==== Supplied data

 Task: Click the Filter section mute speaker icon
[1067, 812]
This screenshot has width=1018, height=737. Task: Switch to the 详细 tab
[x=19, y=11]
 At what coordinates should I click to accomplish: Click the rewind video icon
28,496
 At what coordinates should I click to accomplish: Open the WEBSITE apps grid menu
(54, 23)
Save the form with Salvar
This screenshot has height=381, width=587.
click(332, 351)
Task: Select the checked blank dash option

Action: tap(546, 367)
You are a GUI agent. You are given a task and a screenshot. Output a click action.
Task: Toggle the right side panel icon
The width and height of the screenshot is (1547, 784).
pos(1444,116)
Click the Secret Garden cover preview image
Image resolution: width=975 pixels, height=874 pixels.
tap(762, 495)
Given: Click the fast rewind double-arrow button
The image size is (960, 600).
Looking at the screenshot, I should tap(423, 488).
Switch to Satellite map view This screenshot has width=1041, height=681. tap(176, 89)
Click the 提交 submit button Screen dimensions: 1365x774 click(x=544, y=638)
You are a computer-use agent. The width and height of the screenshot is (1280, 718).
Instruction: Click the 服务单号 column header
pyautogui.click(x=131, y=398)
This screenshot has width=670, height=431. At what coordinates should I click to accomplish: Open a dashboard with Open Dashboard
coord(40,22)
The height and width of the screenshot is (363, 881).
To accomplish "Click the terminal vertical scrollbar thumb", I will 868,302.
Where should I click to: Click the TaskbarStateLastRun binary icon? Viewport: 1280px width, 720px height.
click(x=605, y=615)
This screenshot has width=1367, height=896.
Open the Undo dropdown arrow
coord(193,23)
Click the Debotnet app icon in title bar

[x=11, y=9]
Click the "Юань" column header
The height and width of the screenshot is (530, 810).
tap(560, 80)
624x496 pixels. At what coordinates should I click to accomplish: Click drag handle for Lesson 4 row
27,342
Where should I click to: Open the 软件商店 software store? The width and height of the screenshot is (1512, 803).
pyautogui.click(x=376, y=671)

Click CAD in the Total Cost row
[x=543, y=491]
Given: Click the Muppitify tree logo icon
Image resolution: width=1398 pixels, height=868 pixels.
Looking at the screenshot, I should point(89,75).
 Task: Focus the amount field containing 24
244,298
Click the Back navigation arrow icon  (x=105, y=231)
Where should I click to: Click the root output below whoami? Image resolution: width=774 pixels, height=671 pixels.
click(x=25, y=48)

========

◆ **Requirements**
Copy out all the records again, replacing every "button" with "control" and leaving everything else unchanged.

◆ **Written solution**
 Task: Click the Filter section mute speaker icon
[1067, 812]
This screenshot has width=1018, height=737. Task: Switch to the 详细 tab
[x=19, y=11]
 At what coordinates should I click to accomplish: Click the rewind video icon
28,496
 At what coordinates should I click to accomplish: Open the WEBSITE apps grid menu
(54, 23)
Save the form with Salvar
This screenshot has height=381, width=587.
click(332, 351)
Task: Select the checked blank dash option

Action: tap(546, 367)
You are a GUI agent. You are given a task and a screenshot. Output a click action.
Task: Toggle the right side panel icon
The width and height of the screenshot is (1547, 784).
pos(1444,116)
Click the Secret Garden cover preview image
Image resolution: width=975 pixels, height=874 pixels.
tap(762, 495)
Given: Click the fast rewind double-arrow control
The image size is (960, 600).
Looking at the screenshot, I should tap(423, 488).
Switch to Satellite map view This screenshot has width=1041, height=681. tap(176, 89)
Click the 提交 submit control Screen dimensions: 1365x774 click(x=544, y=638)
You are a computer-use agent. The width and height of the screenshot is (1280, 718).
Instruction: Click the 服务单号 column header
pyautogui.click(x=131, y=398)
This screenshot has width=670, height=431. At what coordinates should I click to accomplish: Open a dashboard with Open Dashboard
coord(40,22)
The height and width of the screenshot is (363, 881).
To accomplish "Click the terminal vertical scrollbar thumb", I will 868,302.
Where should I click to: Click the TaskbarStateLastRun binary icon? Viewport: 1280px width, 720px height.
click(x=605, y=615)
This screenshot has width=1367, height=896.
Open the Undo dropdown arrow
coord(193,23)
Click the Debotnet app icon in title bar

[x=11, y=9]
Click the "Юань" column header
The height and width of the screenshot is (530, 810).
tap(560, 80)
624x496 pixels. At what coordinates should I click to accomplish: Click drag handle for Lesson 4 row
27,342
Where should I click to: Open the 软件商店 software store? The width and height of the screenshot is (1512, 803).
pyautogui.click(x=376, y=671)

Click CAD in the Total Cost row
[x=543, y=491]
Given: Click the Muppitify tree logo icon
Image resolution: width=1398 pixels, height=868 pixels.
Looking at the screenshot, I should point(89,75).
 Task: Focus the amount field containing 24
244,298
Click the Back navigation arrow icon  (x=105, y=231)
Where should I click to: Click the root output below whoami? Image resolution: width=774 pixels, height=671 pixels.
click(x=25, y=48)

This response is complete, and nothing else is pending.